# TEXT BLOCK
--- begin ---

IEEE 1588 PTP and SyncE protocols keep radio units, switches, and distribution units in sync.
by Jeff Gao, SiTime
The 5G infrastructure landscape is a dynamic environment in which timing requirements and deployment scales are continually evolving beyond early-phase projections. To inspire competition and innovation, the open radio access network, or Open RAN, is an industrywide initiative to enable interoperability among hardware suppliers. While Open RAN standardization aims to increase competition and interoperability, the practical realization of these benefits depends on overcoming significant multi-vendor integration and performance challenges. Network providers, and by extension consumers, will welcome decreased costs from interoperability. The growing number of components that need synchronization, brought on by network densification, makes careful consideration of network timing functions critical.
The OPEN RAN architecture consists of three major components: the remote radio unit (RU), the fronthaul switch, and the distribution unit (DU), shown in Figure 1. The RU serves as the consumer’s access point to the network. The DU acts as the connection to the centralized unit (CU) and the mobile core. Finally, the fronthaul switch routes traffic between the RU and DU. The standardized interface that transmits information between components of the radio access network is known as enhanced Common Public Radio Interface (eCPRI). These components need precise synchronization to avoid data packet loss and network interruptions.

--- end ---

(Word and element pointing entries)

--- begin ---

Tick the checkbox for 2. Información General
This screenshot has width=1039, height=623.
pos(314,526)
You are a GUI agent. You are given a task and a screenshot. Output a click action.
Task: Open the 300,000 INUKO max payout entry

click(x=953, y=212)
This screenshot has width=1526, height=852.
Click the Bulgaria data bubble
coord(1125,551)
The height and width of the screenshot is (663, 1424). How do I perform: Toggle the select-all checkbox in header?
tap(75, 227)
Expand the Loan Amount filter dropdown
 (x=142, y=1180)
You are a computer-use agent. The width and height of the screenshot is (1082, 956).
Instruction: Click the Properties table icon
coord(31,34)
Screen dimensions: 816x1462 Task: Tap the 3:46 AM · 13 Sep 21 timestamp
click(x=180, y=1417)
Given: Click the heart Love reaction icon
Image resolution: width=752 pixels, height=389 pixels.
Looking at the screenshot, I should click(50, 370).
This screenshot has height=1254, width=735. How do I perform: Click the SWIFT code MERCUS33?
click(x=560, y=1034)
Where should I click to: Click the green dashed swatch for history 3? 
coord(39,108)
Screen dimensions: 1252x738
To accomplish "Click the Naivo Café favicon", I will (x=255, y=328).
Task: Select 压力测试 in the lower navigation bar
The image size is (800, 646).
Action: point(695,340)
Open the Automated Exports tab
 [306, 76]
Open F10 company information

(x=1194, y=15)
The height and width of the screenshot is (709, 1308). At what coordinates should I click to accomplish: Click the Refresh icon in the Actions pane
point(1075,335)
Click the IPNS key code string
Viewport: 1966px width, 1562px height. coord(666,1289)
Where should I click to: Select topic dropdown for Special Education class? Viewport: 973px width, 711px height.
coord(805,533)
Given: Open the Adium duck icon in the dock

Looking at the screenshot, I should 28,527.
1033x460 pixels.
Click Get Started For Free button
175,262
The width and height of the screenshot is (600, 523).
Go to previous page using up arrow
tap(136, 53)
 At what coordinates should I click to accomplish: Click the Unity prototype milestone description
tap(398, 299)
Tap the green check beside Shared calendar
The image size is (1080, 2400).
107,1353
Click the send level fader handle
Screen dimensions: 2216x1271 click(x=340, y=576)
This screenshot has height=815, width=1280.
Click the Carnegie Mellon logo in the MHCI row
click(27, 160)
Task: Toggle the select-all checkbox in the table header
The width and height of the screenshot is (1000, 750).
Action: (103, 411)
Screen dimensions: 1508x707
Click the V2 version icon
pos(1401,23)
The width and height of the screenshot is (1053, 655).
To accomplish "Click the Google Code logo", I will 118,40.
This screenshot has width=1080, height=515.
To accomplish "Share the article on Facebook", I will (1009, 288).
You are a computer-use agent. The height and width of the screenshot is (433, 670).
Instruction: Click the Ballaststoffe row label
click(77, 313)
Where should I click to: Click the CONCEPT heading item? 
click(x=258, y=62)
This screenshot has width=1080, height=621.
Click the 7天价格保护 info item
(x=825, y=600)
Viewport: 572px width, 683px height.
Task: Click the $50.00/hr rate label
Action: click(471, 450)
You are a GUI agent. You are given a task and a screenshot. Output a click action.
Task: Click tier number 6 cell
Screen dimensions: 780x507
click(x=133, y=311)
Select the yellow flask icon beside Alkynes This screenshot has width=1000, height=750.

--- end ---

# TASKS TO CARRY OUT
A: Answer these from the Open RAN timing article:
(i) Which two protocols does the opening line say keep radio units, switches, and distribution units in sync?
(ii) What are the three major components of the Open RAN architecture?
(iii) What is the standardized interface that carries information between components of the radio access network called?
B: Resume the Open RAN timing article after its final sentence and write its next paragraph.

# TASK RESPONSES
A:
(i) IEEE 1588 PTP and SyncE
(ii) The remote radio unit (RU), the fronthaul switch, and the distribution unit (DU)
(iii) Enhanced Common Public Radio Interface (eCPRI)

B:
Before we cover methods of synchronization, you should understand time division duplexing (TDD) and why it’s becoming the dominant form of duplexing for 5G OPEN RAN. Unlike frequency division duplexing (FDD), TDD separates outbound and inbound signals by transmission time slots, not separate frequencies. TDD offers greater flexibility, as the outbound-to-inbound transmission ratio can be adjusted based on demand at any given time, resulting in more efficient use of the channel. This flexibility is necessary in 5G Open RAN because upload and download demands constantly change. Because TDD depends on precise timing, the network uses the IEEE 1588 Precision Timing Protocol (PTP) to synchronize transmitted and received signals. While time-based synchronization is becoming more common in the network, frequency-based synchronous Ethernet (SyncE) remains an underlying technology critical to system synchronization. Additionally, both PTP and SyncE are robust alternatives to GPS synchronization. While accurate, GPS reference timing can be affected by poor weather and is vulnerable to jamming or spoofing. Depending on the network architecture, Open RAN networks can use PTP, SyncE, or both for synchronization.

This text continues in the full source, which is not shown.